>>

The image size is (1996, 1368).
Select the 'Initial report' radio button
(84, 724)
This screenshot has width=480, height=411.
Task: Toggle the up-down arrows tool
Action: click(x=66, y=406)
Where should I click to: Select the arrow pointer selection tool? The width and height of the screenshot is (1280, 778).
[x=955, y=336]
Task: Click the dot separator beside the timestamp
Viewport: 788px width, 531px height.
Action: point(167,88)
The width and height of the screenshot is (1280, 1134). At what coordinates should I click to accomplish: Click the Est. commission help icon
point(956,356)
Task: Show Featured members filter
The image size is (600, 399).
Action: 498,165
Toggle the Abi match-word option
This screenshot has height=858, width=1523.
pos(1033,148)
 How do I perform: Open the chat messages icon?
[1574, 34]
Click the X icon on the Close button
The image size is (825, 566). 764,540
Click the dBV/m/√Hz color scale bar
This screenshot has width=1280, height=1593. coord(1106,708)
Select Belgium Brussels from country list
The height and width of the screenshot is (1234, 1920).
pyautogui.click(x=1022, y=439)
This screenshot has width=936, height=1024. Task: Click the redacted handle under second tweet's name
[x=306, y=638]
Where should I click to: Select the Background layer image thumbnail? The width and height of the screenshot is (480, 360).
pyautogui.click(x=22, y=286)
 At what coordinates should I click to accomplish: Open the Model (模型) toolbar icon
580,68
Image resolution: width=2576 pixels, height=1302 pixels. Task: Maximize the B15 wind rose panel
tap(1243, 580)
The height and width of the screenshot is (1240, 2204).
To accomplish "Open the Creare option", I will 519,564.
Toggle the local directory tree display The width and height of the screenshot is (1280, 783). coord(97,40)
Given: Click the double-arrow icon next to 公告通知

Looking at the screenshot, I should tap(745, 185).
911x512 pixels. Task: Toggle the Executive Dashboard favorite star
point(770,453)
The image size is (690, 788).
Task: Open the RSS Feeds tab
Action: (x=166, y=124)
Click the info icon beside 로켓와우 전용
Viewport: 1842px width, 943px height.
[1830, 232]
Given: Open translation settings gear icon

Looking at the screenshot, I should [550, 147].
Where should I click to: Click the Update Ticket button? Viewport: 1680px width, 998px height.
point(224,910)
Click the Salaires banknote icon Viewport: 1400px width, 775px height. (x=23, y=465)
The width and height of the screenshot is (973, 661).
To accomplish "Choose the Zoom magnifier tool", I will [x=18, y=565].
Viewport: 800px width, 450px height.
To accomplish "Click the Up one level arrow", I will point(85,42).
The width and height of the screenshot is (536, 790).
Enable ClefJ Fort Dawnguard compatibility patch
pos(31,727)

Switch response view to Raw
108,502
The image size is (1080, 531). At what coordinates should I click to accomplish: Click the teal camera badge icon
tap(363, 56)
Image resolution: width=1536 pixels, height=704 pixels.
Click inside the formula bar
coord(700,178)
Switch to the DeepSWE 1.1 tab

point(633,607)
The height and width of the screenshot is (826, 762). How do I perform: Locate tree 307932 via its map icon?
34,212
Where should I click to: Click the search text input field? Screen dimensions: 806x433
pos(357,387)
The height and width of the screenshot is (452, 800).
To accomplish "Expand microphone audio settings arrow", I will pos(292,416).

<<

▶ _YOUR GOAL_
Write out the entries verbatim, all of them.

▶ _OUTPUT OF THE TASK_
The image size is (1996, 1368).
Select the 'Initial report' radio button
(84, 724)
This screenshot has width=480, height=411.
Task: Toggle the up-down arrows tool
Action: click(x=66, y=406)
Where should I click to: Select the arrow pointer selection tool? The width and height of the screenshot is (1280, 778).
[x=955, y=336]
Task: Click the dot separator beside the timestamp
Viewport: 788px width, 531px height.
Action: point(167,88)
The width and height of the screenshot is (1280, 1134). At what coordinates should I click to accomplish: Click the Est. commission help icon
point(956,356)
Task: Show Featured members filter
The image size is (600, 399).
Action: 498,165
Toggle the Abi match-word option
This screenshot has height=858, width=1523.
pos(1033,148)
 How do I perform: Open the chat messages icon?
[1574, 34]
Click the X icon on the Close button
The image size is (825, 566). 764,540
Click the dBV/m/√Hz color scale bar
This screenshot has width=1280, height=1593. coord(1106,708)
Select Belgium Brussels from country list
The height and width of the screenshot is (1234, 1920).
pyautogui.click(x=1022, y=439)
This screenshot has width=936, height=1024. Task: Click the redacted handle under second tweet's name
[x=306, y=638]
Where should I click to: Select the Background layer image thumbnail? The width and height of the screenshot is (480, 360).
pyautogui.click(x=22, y=286)
 At what coordinates should I click to accomplish: Open the Model (模型) toolbar icon
580,68
Image resolution: width=2576 pixels, height=1302 pixels. Task: Maximize the B15 wind rose panel
tap(1243, 580)
The height and width of the screenshot is (1240, 2204).
To accomplish "Open the Creare option", I will 519,564.
Toggle the local directory tree display The width and height of the screenshot is (1280, 783). coord(97,40)
Given: Click the double-arrow icon next to 公告通知

Looking at the screenshot, I should tap(745, 185).
911x512 pixels. Task: Toggle the Executive Dashboard favorite star
point(770,453)
The image size is (690, 788).
Task: Open the RSS Feeds tab
Action: (x=166, y=124)
Click the info icon beside 로켓와우 전용
Viewport: 1842px width, 943px height.
[1830, 232]
Given: Open translation settings gear icon

Looking at the screenshot, I should [550, 147].
Where should I click to: Click the Update Ticket button? Viewport: 1680px width, 998px height.
point(224,910)
Click the Salaires banknote icon Viewport: 1400px width, 775px height. (x=23, y=465)
The width and height of the screenshot is (973, 661).
To accomplish "Choose the Zoom magnifier tool", I will [x=18, y=565].
Viewport: 800px width, 450px height.
To accomplish "Click the Up one level arrow", I will point(85,42).
The width and height of the screenshot is (536, 790).
Enable ClefJ Fort Dawnguard compatibility patch
pos(31,727)

Switch response view to Raw
108,502
The image size is (1080, 531). At what coordinates should I click to accomplish: Click the teal camera badge icon
tap(363, 56)
Image resolution: width=1536 pixels, height=704 pixels.
Click inside the formula bar
coord(700,178)
Switch to the DeepSWE 1.1 tab

point(633,607)
The height and width of the screenshot is (826, 762). How do I perform: Locate tree 307932 via its map icon?
34,212
Where should I click to: Click the search text input field? Screen dimensions: 806x433
pos(357,387)
The height and width of the screenshot is (452, 800).
To accomplish "Expand microphone audio settings arrow", I will pos(292,416).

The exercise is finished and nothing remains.